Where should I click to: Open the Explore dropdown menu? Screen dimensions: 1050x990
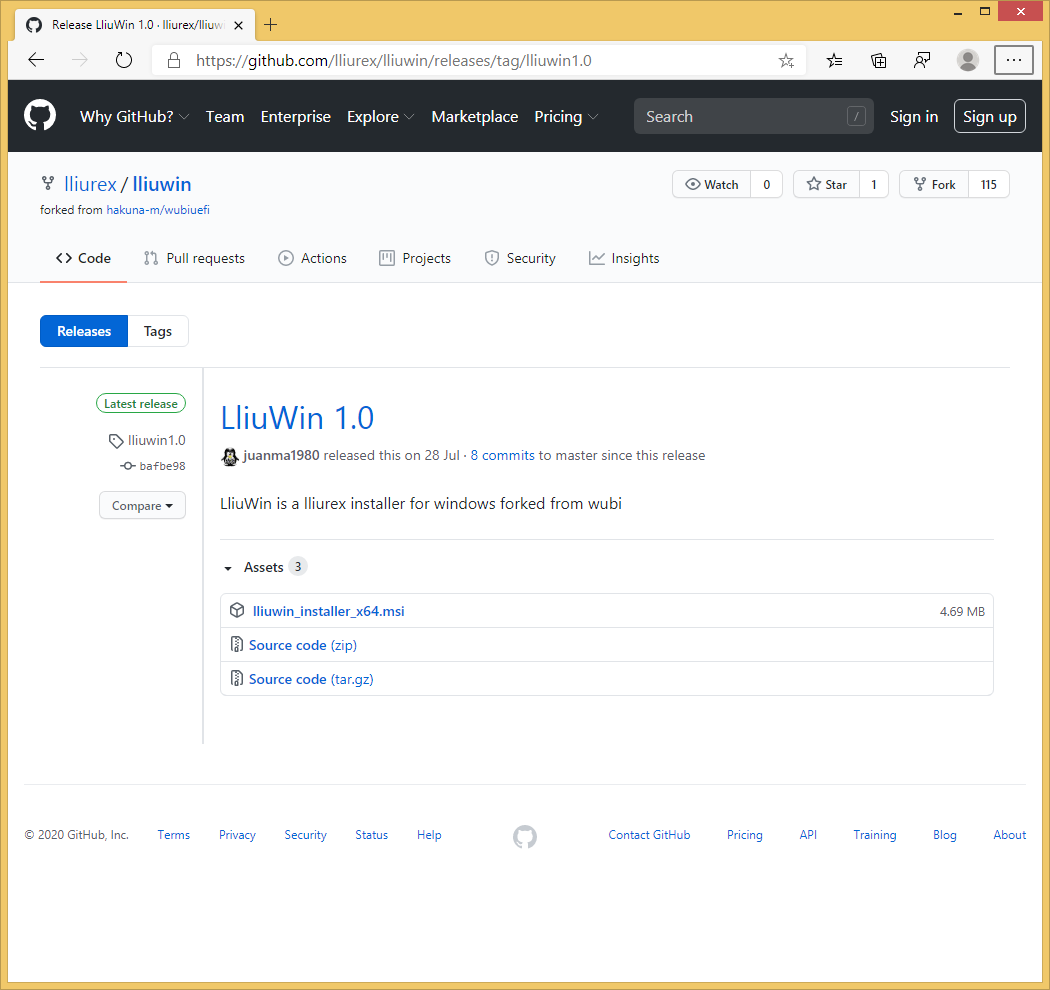(380, 117)
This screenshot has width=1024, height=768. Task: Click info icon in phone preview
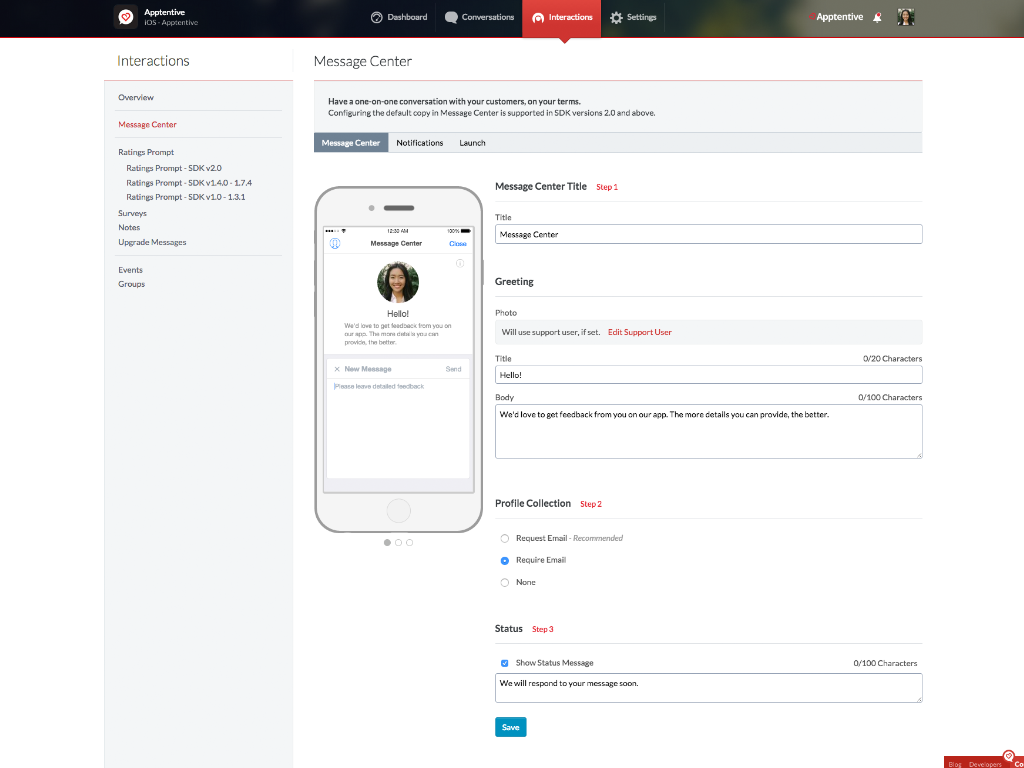[460, 263]
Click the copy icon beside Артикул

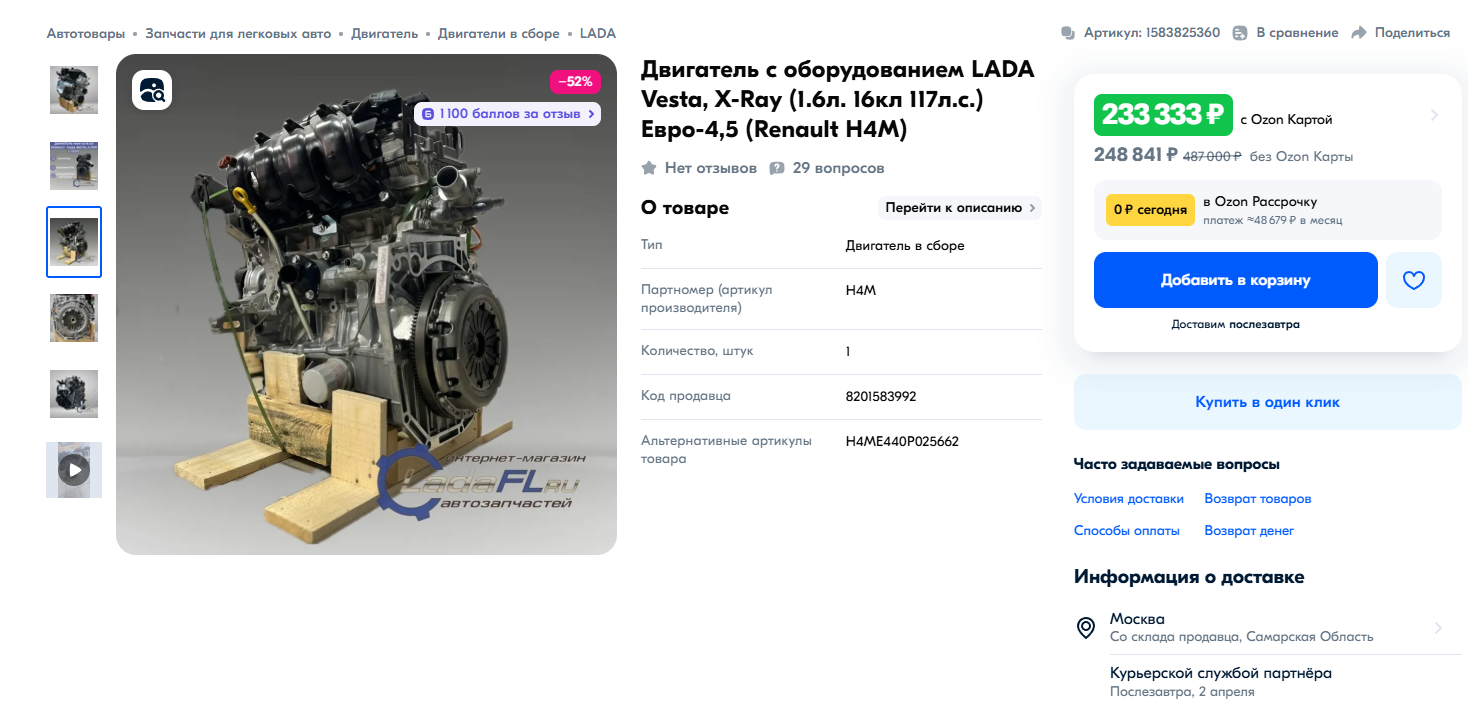(x=1068, y=33)

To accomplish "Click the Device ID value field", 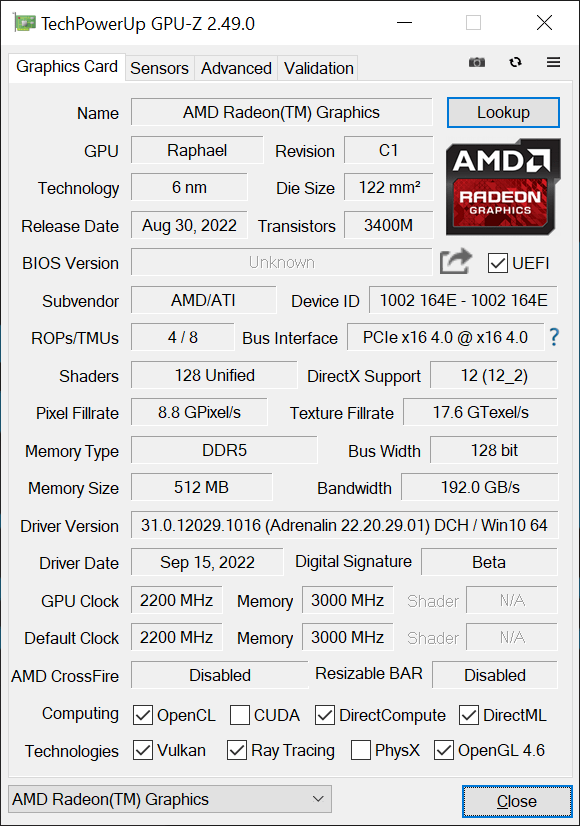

..............................

## INSTRUCTION
Express the records above as a Markdown table with the columns Row and Text. Give each non-blank line its own row with a running number, and leave the pictures out.

## ANSWER IN FULL
| Row | Text |
|---|---|
| 1 | Where should I click to: Open the Explore dropdown menu? Screen dimensions: 1050x990 |
| 2 | (380, 117) |
| 3 | This screenshot has width=1024, height=768. Task: Click info icon in phone preview |
| 4 | [460, 263] |
| 5 | Click the copy icon beside Артикул |
| 6 | (x=1068, y=33) |
| 7 | To accomplish "Click the Device ID value field",  |